In the records, change every "screenshot" to "screen image" and reproduce the lines with everything else intact. Omit the pictures from your answer.

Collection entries
##########

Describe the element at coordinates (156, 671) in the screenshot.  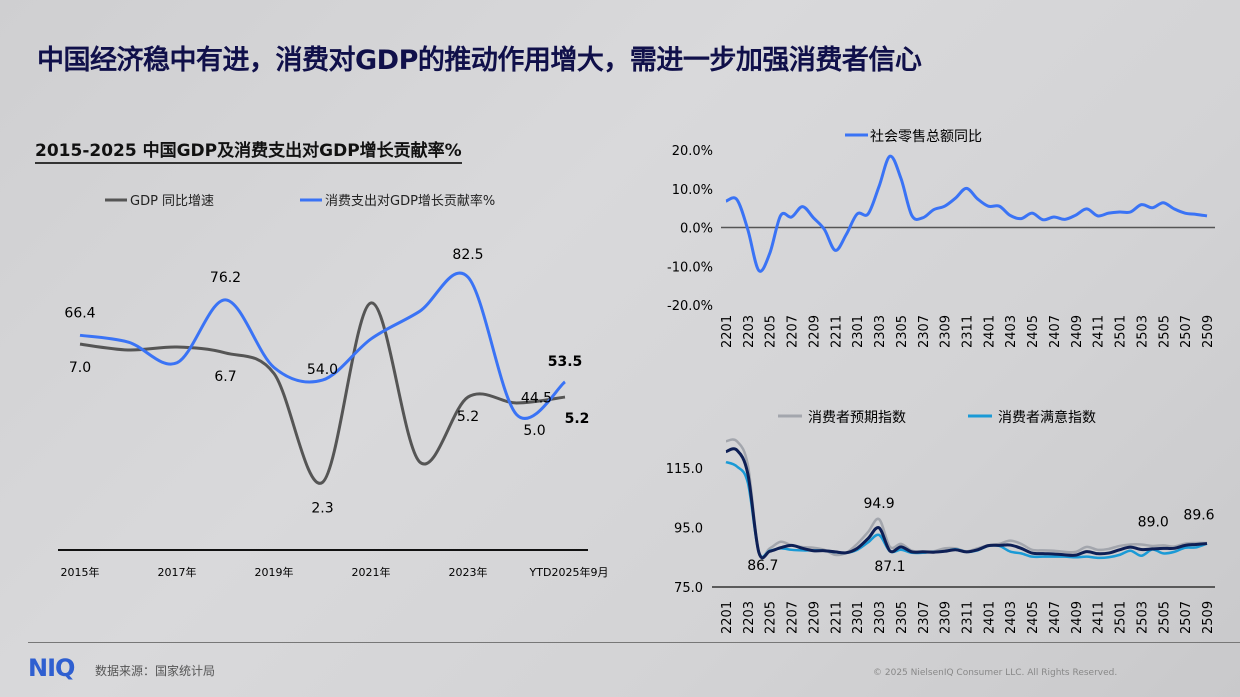
I see `data-source: 数据来源：国家统计局` at that location.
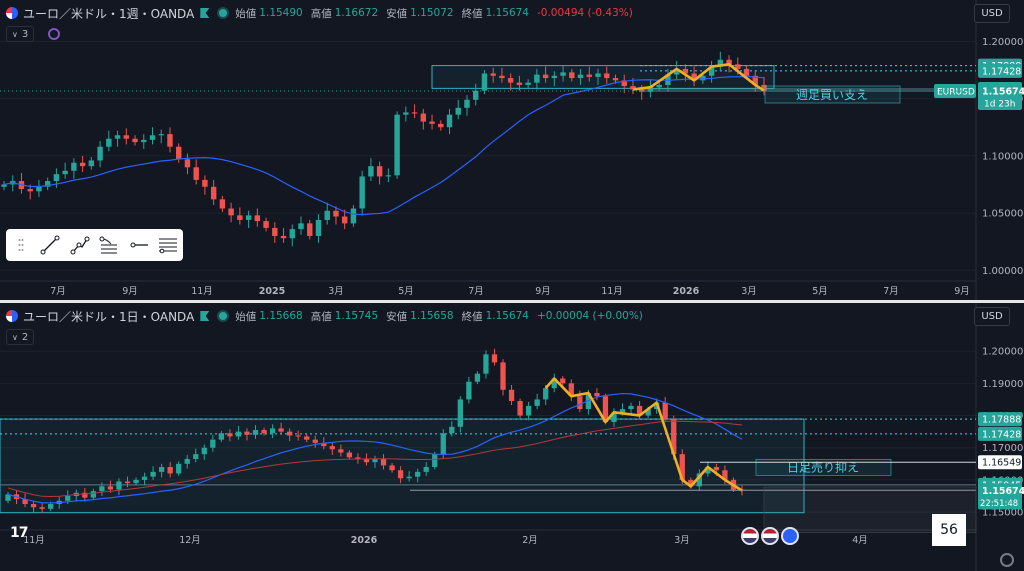  I want to click on gear-icon, so click(1007, 560).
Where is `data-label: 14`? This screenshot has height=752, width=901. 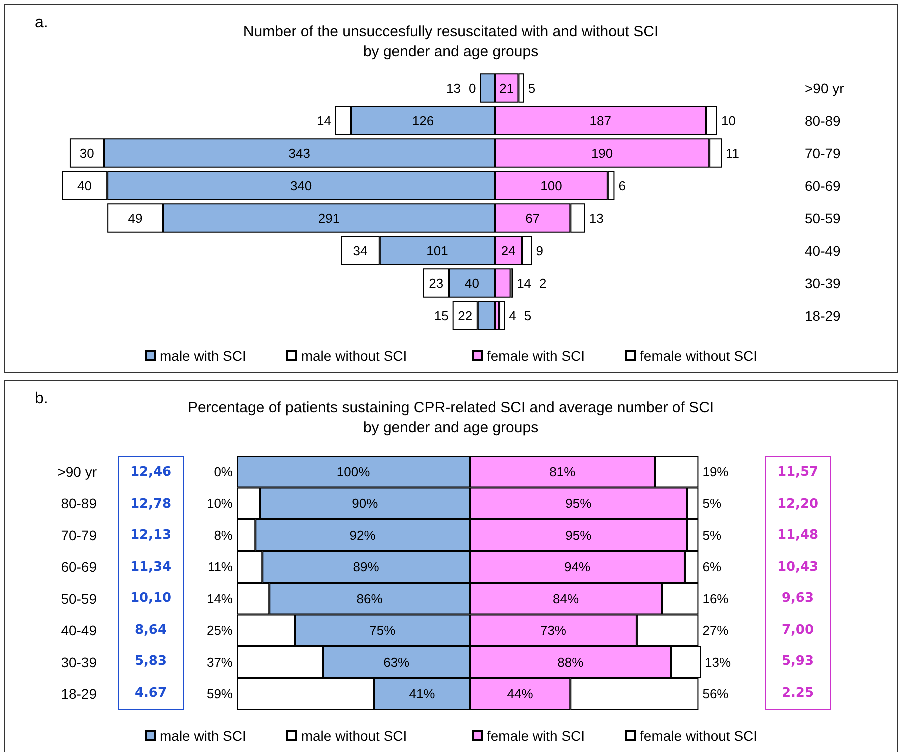
data-label: 14 is located at coordinates (524, 284).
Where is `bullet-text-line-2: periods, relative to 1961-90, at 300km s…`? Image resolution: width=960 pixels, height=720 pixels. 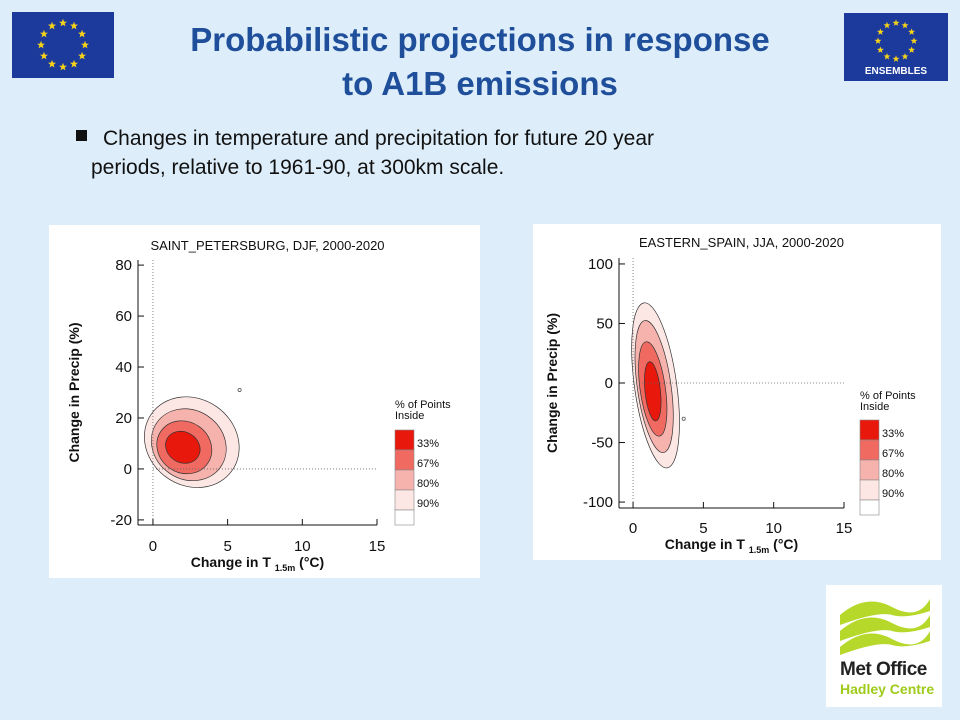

##########

**EXERCISE RESULT:**
Describe the element at coordinates (156, 671) in the screen image.  
I see `data-source: 数据来源：国家统计局` at that location.
  I want to click on gear-icon, so click(1007, 560).
Where is `data-label: 14`? This screen image has height=752, width=901. 
data-label: 14 is located at coordinates (524, 284).
Where is `bullet-text-line-2: periods, relative to 1961-90, at 300km s…`? Image resolution: width=960 pixels, height=720 pixels. 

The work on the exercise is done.